There have been five practices at Giants training camp, and Darian Thompson so far has been shut out. It’s starting to get on his nerves.
“It’s sticking with me a little bit,” the rookie safety said of his lack of interceptions. “I’m due.”
He probably is. The Giants drafted him because they liked his intelligence and his knack for getting to the football. He had a school-record 19 picks in his career at Boise State plus another three forced fumbles, and in the spring he showed that propensity by scooping up fumbles and grabbing passes.
Camp, though, has been different.
Thompson said it’s been a while since he’s had this kind of a practice drought.
“I haven’t had very many opportunities,” he said.
The one time he did, Odell Beckham Jr. got in the way. In Sunday’s practice Thompson was lined up to intercept a pass by Eli Manning on a deep route but instead of attacking the ball he waited for it to come to him. That allowed Beckham to leap through the air, make the catch then continue on for a touchdown.
“I’m still kicking myself about that,” Thompson said. “The ball is in the air I have to go get it. That’s a play I should have made and I’m capable of making. Odell obviously is a top-notch receiver and he’s going to make those plays if you give him a chance to. I just have to go get the ball in the air… The next time an opportunity presents itself, I’ll be ready to go.”
It’s one of the big differences between college, where Thompson said that pass would typically be intercepted, and the NFL. And one of the hard lessons the Giants want their third-round pick to learn on the practice field instead of in regular-season games.
Thompson spent the spring as the starter at free safety and has held that job thus far in training camp. About the only person not excited by what Thompson is showing seems to be Thompson himself.
“It’s still early in training camp,” he said of his position atop the depth chart. Wherever the coaches tell me to play, I’ll go play.”
Everyone else has been impressed by how well Thompson has grasped the defense and the confidence with which he makes the calls.
“You can’t be a shy guy, you have to be able to speak and speak clearly,” veteran middle linebacker Jasper Brinkley said. “He’s not a shy guy. He’s a vocal guy back there. It’s a great feeling, man, it’s a great feeling.”

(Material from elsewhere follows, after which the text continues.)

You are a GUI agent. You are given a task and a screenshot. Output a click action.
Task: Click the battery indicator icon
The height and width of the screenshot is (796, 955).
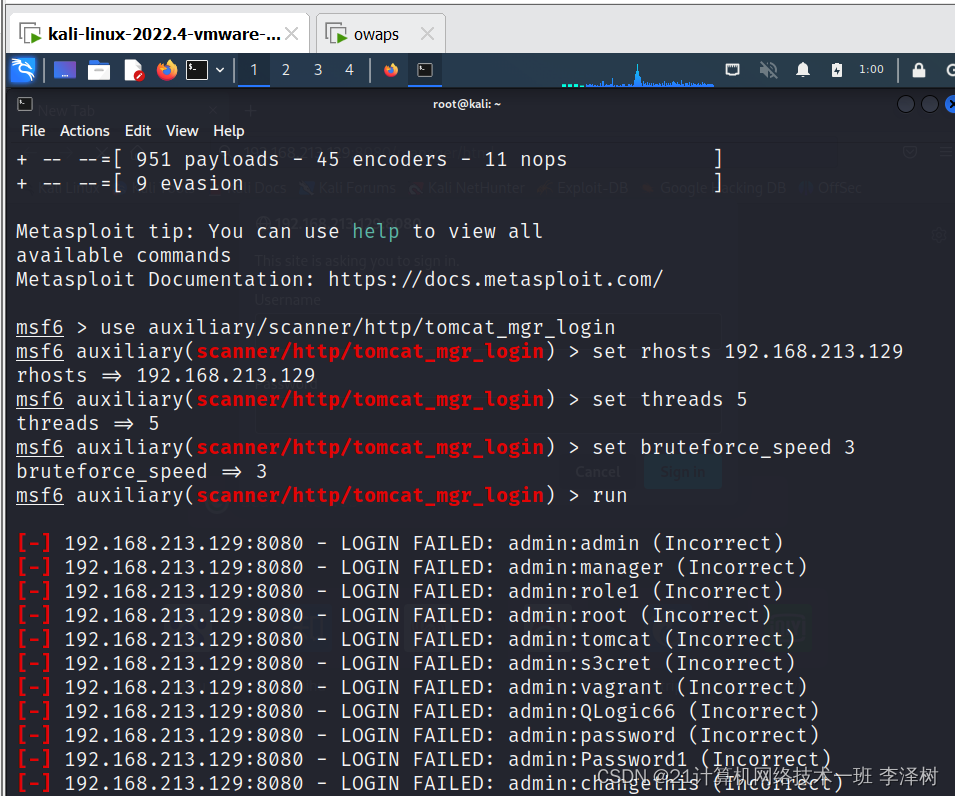point(838,70)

“He’s very smart,” cornerbacks coach Tim Walton said of the rookie safety who must communicate the coverages to the corners. “He’s a guy who is a leader, understands the defense, is picking stuff up well, and is very dedicated. He has a great understanding of what we’re trying to do so we’re really pleased with what he’s bringing to the table.”
Thompson hasn’t nailed down the starting job yet. That will come, if it does, through the preseason games when he makes the calls and checks in rapid-fire game-speed succession. But the Giants press down pretty hard on the paper when they pencil him in there.
“I just have to give the coaches what they’re looking for,” Thompson said. “Go out there and be a football player, an intelligent football player . . . It’s been going well. Still learning, still progressing each day. That’s my main goal, is to get a little bit better each day. I’m starting to get used to the guys I’m playing around, which is a big deal. I’m just excited for the season, excited to keep progressing through training camp.”